-- BEGIN SELECTED EXCERPT --

At the time of the truth campaign’s launch in October 2018, JUUL held 74.5% of e-cigarette market share.21 The brand dominated the e-cigarette landscape to the point that it had become synonymous with the act of e-cigarette use (ie, ‘JUULing’).22 23 Therefore, the truth campaign emphasised JUUL in its messages. Potential messaging targets were developed using quantitative formative research with 3539 youth and young adults.18 24 This work employed the Hornik and Woolf method, whereby facts or attitudes that were not already universally understood or endorsed (<70% of respondents) and that were associated with the ultimate outcome of interest (intention not to use e-cigarettes) were chosen.25 Accordingly, campaign messages were designed to: (1) correct misperceptions about the nicotine content of e-cigarettes; (2) change the perceived relative safety of e-cigarettes; (3) decrease the social acceptability of e-cigarette use among young people; and (4) increase anti-e-cigarette industry sentiments. The final 15 items representing four constructs were added to all implementation and outcome surveys in order to evaluate the campaign’s success. To help educate audiences, basic facts about the harm of e-cigarette use to young people were integrated into truth messages (see details on the Puppets campaign in online supplemental table A). Messages were designed to empower young people with the facts about e-cigarette companies, such as the fact that the manufacturers of JUUL had no information about the long-term health effects of its products (see details on the Tested on Humans campaign in online supplemental table A).26–29
Supplemental material
The objective of the current study is to evaluate whether truth anti-e-cigarette campaign awareness was associated with e-cigarette-related outcomes following its launch in October 2018 through December 2019 among a national sample of the campaign’s target audience of youth and young adults. This study period of approximately 15 months falls within the timeline of when interim attitudinal effects have been demonstrated in response to antismoking campaigns aired at sufficient exposure levels.30 Given the need to inform the tobacco control field about promising interventions, this analysis explores associations between awareness of the campaign and e-cigarette-related knowledge, attitudes and beliefs over time. As this campaign had not yet run for a sufficient duration to establish behaviour change (eg, 3 years as demonstrated in other antismoking campaigns),30 it was premature to examine associations between campaign awareness and e-cigarette behaviour.

-- END SELECTED EXCERPT --

§ **WRITTEN REQUEST 1**:
Pull out each line of the records below that contains the string "Open".

-- BEGIN THE DATA --

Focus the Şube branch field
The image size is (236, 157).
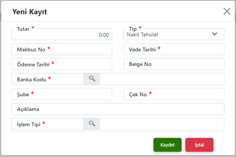[x=62, y=94]
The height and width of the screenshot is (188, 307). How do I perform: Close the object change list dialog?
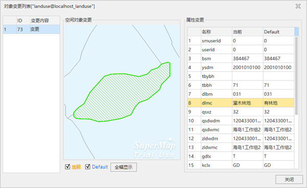click(298, 6)
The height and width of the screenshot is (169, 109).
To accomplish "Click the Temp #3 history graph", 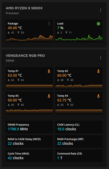I will 29,112.
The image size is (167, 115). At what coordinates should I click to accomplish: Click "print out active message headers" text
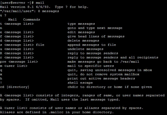[101, 78]
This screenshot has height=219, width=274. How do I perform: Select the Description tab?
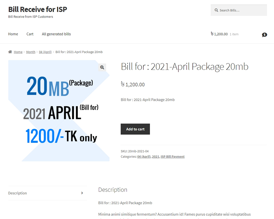(17, 193)
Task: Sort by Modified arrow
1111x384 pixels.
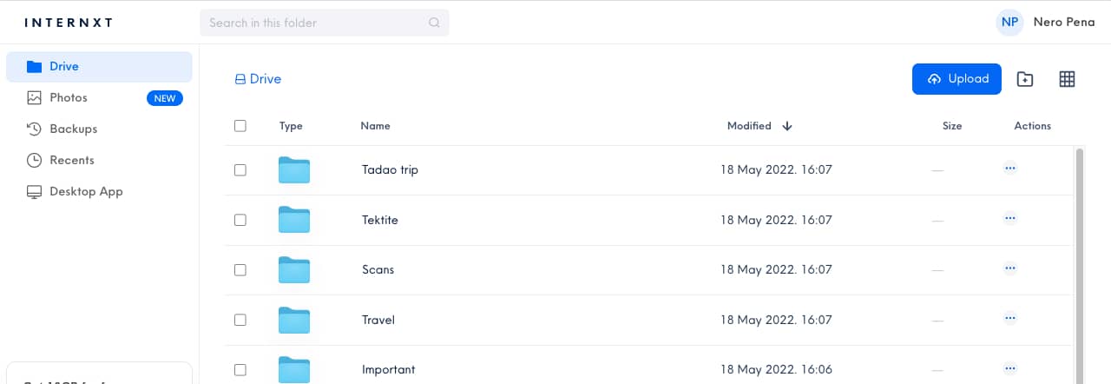Action: 787,126
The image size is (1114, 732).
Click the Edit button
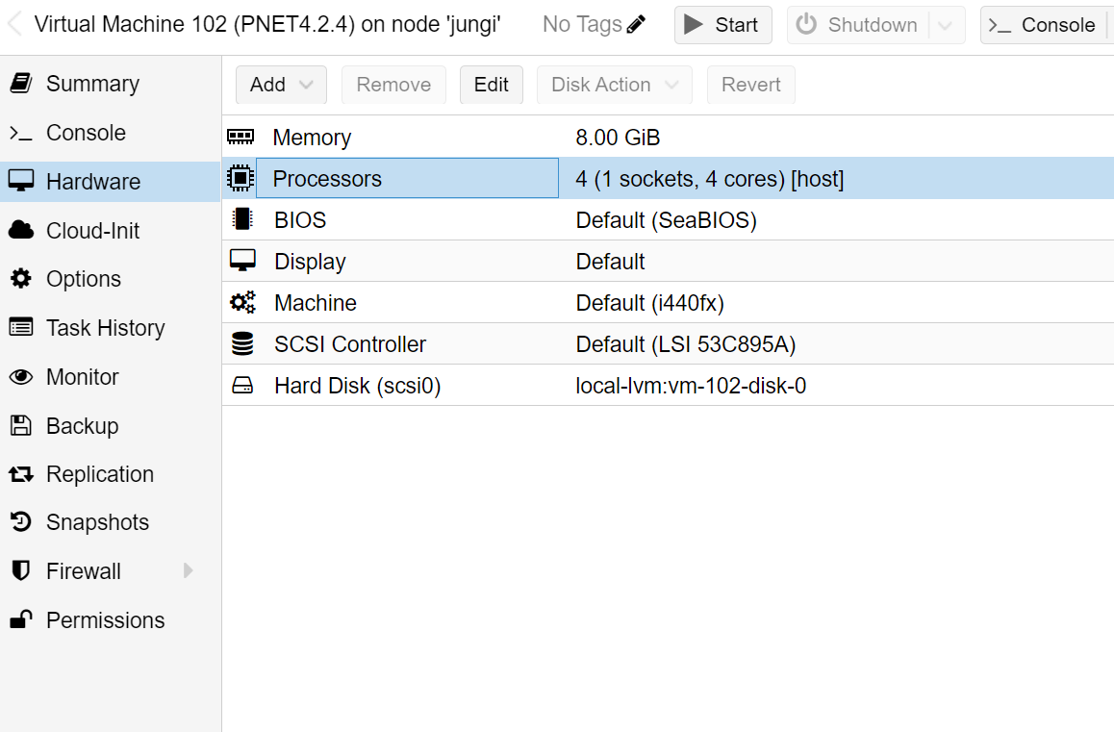(491, 85)
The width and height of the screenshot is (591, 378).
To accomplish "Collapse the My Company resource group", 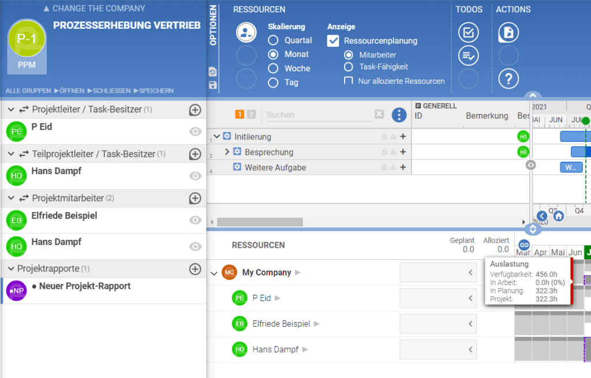I will (214, 273).
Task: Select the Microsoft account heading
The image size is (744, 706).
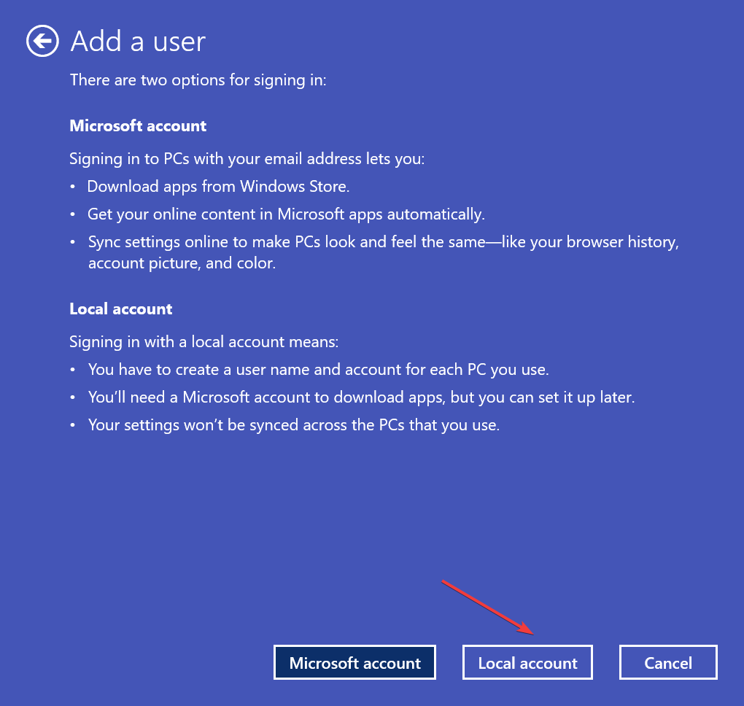Action: tap(138, 125)
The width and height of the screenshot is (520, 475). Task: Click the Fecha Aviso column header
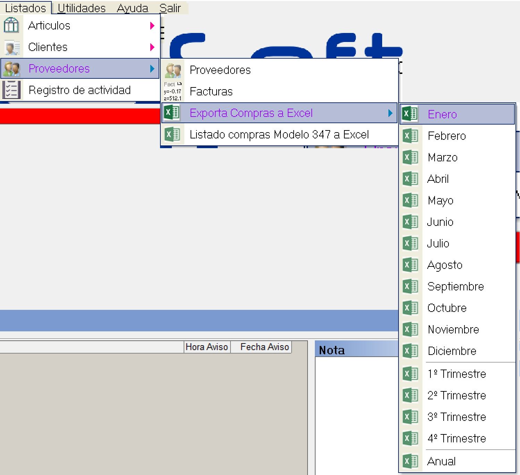click(265, 347)
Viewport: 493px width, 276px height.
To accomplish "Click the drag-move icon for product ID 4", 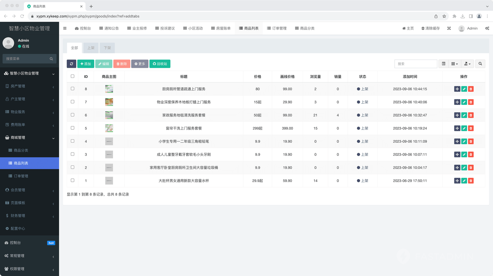I will (457, 141).
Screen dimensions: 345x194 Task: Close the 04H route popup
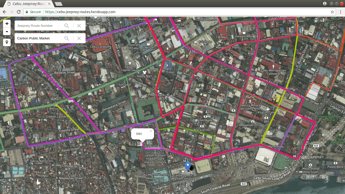(x=151, y=131)
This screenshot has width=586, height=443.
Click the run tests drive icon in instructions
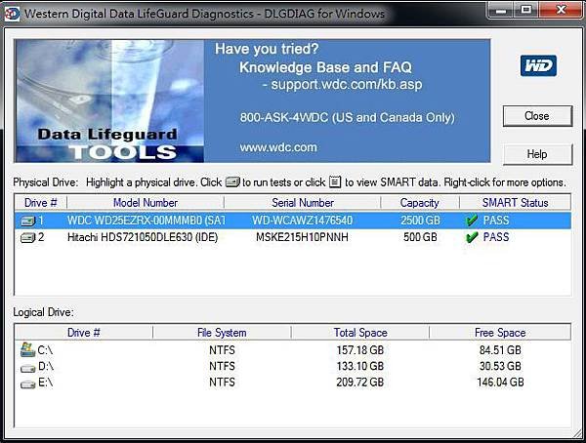coord(232,182)
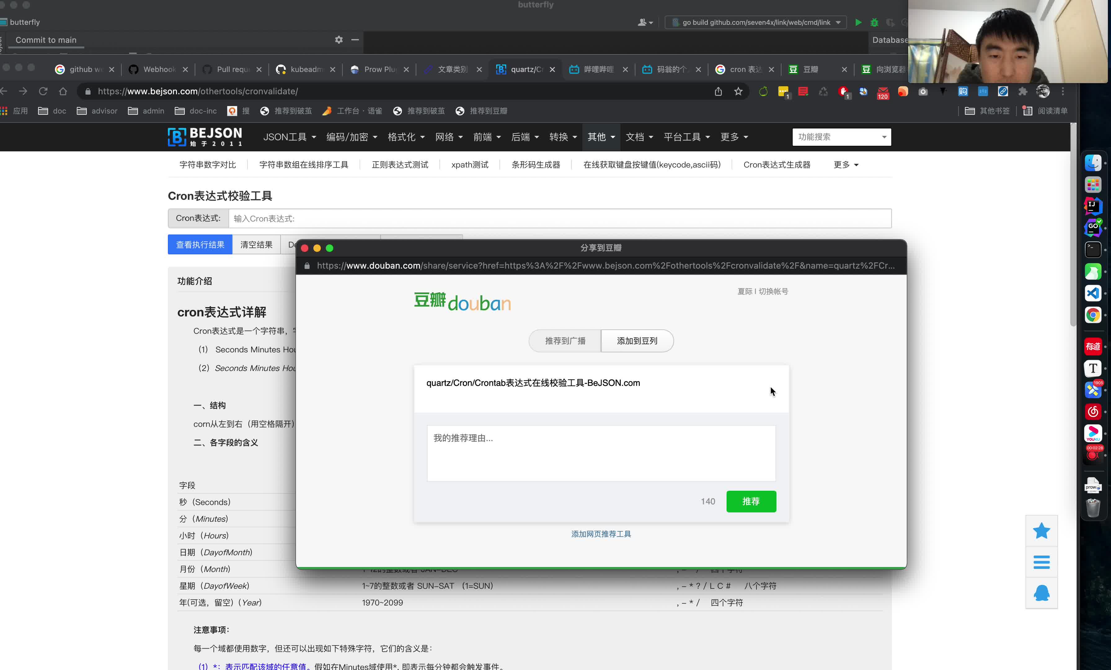Switch to the 哔哩哔哩 browser tab
This screenshot has width=1111, height=670.
click(x=598, y=69)
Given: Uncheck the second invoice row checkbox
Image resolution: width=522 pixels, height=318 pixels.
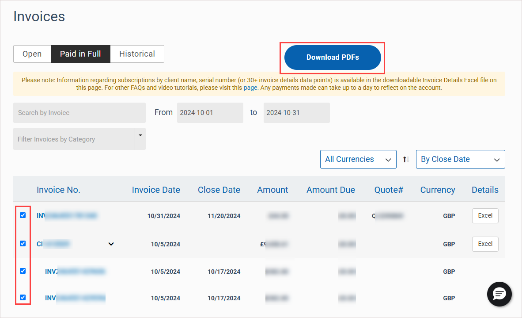Looking at the screenshot, I should tap(23, 243).
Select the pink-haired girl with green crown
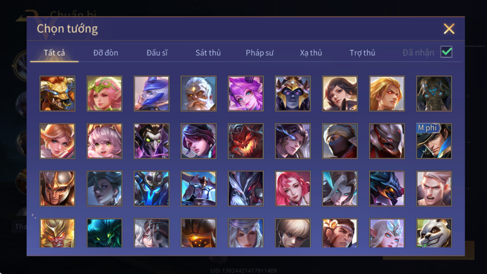The image size is (487, 274). pyautogui.click(x=104, y=94)
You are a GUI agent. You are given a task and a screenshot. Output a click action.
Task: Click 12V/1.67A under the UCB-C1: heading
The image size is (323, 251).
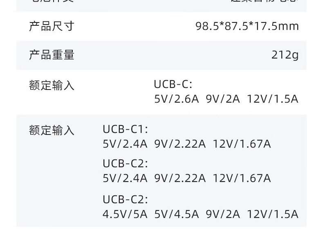pyautogui.click(x=242, y=144)

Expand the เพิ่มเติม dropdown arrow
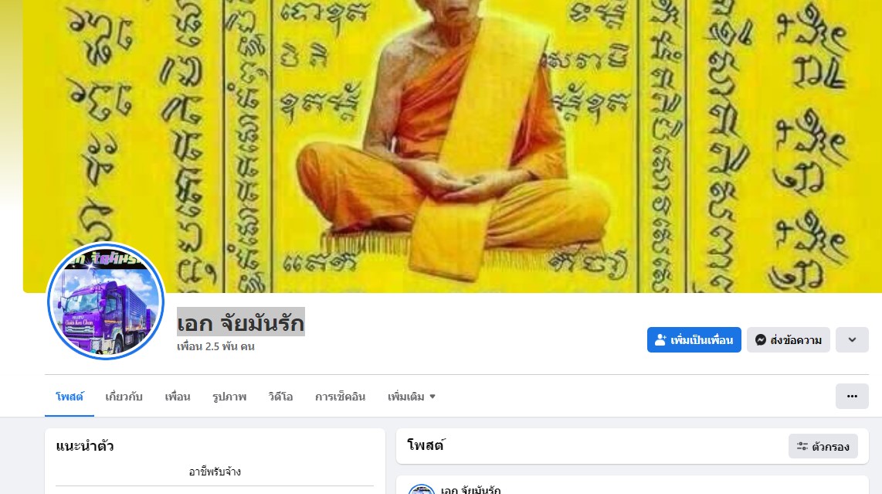tap(432, 397)
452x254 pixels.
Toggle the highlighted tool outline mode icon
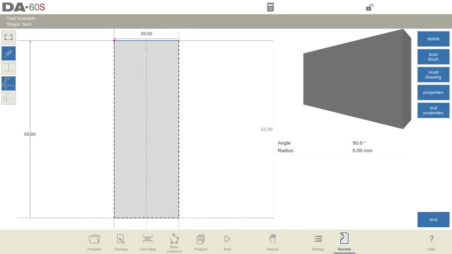[x=8, y=84]
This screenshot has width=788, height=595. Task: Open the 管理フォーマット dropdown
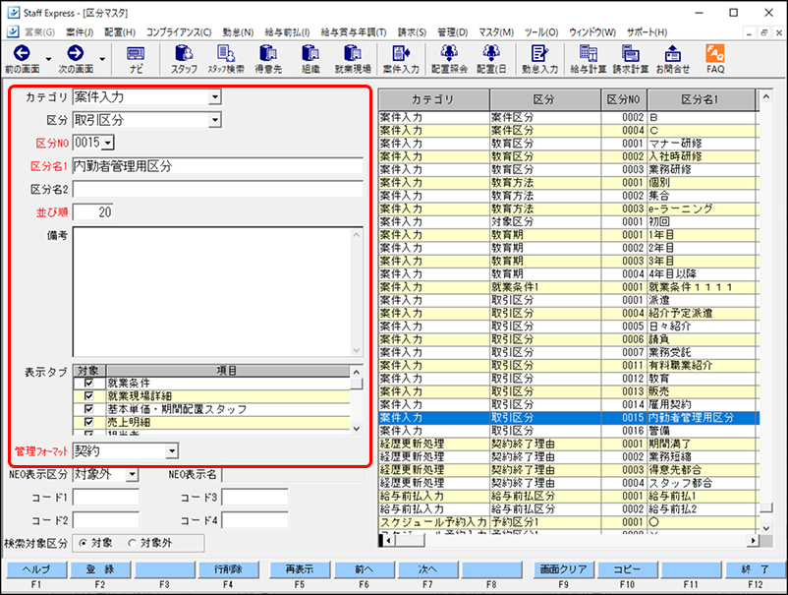(x=171, y=450)
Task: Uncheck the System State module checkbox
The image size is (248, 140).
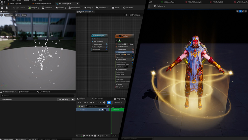Action: [106, 50]
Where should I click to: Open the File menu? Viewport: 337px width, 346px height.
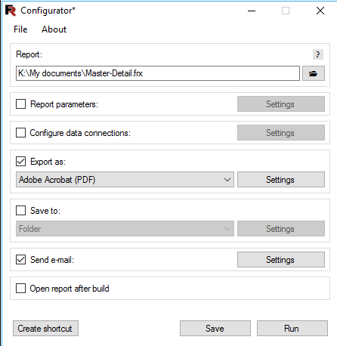pos(20,29)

-- END THE DATA --

§ **WRITTEN REQUEST 2**:
In the passage on the truth campaign, what share of the e-cigarette market did JUUL hold when the campaign launched?

§ **RESPONSE 1**:
This screenshot has width=788, height=595. Task: Open the 管理フォーマット dropdown
Where should I click to: Open the File menu? Viewport: 337px width, 346px height.

§ **RESPONSE 2**:
74.5%